─── Passage
Hi all,
I'm not sure if this is the right place to ask, but I have a problem that I
hope someone can help with.
For the last 6 months or so I've been running a self-compiled kernel 2.4.2
without any problems (198 days uptime).
Over Xmas I figured it was about time to upgrade it in order to fix the FTP
connection tracking bug/exploit, and also the buggy loopfs (both known
problems). Alas, every version that I've compiled & tried (from 2.4.3 up to
2.4.17) has caused me no end of grief in that after what seems to be a
random time period (from a few minutes, up to a couple of days) the system
totally freezes, with a reboot the only way out.
The only real clue I have as to the cause is this line from the syslog file:
Jan 3 21:49:36 helga kernel: LIST_DELETE: ip_conntrack_core.c:165
`&ct->tuplehash[IP_CT_DIR_REPLY]'(c5563e64) not in &ip_conntrack_hash
[hash_conntrack(&ct->tuplehash[IP_CT_DIR_REPLY].tuple)].
The above was using version 2.4.8 with the connection tracking being loaded
as modules.
If it is of any help, the last version I tried was 2.4.17 with the
connection tracking stuff built into the kernel (rather than as loadable
modules). The system stayed up for a little over 24hrs before I got:
Jan 10 00:05:51 helga kernel: LIST_DELETE: ip_conntrack_core.c:165
`&ct->tuplehash[IP_CT_DIR_REPLY]'(cbe6d224) not in &ip_conntrack_hash
[hash_conntrack(&ct->tuplehash[IP_CT_DIR_REPLY].tuple)].
──────
─── Record set
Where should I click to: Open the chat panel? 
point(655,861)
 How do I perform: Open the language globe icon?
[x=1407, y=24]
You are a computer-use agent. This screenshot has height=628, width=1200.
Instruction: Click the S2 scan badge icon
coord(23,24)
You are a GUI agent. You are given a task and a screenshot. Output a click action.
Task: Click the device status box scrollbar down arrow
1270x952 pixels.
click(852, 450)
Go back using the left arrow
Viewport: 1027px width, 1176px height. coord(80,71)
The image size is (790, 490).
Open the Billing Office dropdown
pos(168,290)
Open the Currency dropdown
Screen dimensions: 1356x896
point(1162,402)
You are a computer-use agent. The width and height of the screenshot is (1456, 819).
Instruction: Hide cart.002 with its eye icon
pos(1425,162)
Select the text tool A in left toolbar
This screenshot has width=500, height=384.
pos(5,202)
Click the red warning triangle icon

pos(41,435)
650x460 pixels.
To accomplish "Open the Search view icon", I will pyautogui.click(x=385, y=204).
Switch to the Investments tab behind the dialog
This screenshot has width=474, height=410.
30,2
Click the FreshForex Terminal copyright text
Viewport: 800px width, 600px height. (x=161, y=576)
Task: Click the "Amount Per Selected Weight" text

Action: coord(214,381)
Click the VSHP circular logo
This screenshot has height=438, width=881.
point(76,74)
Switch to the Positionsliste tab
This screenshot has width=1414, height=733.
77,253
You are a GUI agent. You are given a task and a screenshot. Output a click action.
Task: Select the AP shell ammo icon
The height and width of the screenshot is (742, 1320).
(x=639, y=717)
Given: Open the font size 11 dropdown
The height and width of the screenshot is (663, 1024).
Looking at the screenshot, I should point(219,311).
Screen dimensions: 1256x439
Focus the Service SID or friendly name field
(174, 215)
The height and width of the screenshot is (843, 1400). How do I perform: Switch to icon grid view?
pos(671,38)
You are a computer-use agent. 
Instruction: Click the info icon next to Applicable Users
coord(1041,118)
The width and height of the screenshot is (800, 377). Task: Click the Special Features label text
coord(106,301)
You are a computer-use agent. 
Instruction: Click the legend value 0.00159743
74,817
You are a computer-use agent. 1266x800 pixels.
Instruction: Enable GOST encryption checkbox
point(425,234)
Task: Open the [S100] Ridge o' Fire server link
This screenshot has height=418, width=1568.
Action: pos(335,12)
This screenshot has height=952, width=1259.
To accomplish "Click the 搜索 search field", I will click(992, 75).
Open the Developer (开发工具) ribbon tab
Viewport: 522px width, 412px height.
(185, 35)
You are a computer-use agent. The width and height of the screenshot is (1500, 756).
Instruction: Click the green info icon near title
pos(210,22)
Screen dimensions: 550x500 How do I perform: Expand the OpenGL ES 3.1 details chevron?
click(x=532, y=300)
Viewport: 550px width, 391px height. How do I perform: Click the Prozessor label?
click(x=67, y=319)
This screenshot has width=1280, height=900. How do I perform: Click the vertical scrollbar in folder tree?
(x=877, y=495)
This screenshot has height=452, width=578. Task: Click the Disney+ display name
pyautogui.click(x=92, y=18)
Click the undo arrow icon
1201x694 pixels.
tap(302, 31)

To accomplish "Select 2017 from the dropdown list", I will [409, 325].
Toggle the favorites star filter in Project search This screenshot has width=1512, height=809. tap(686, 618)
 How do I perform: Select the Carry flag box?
──────
§ What you will do:
1) In the post, how long did the system stay up on version 2.4.17 before the error line appeared?
2) Transcribe the post from "For the last" to "only way out.".
Rely only on the post when you respond.

§ Solved tasks:
1) A little over 24 hours.

2)
For the last 6 months or so I've been running a self-compiled kernel 2.4.2
without any problems (198 days uptime).
Over Xmas I figured it was about time to upgrade it in order to fix the FTP
connection tracking bug/exploit, and also the buggy loopfs (both known
problems). Alas, every version that I've compiled & tried (from 2.4.3 up to
2.4.17) has caused me no end of grief in that after what seems to be a
random time period (from a few minutes, up to a couple of days) the system
totally freezes, with a reboot the only way out.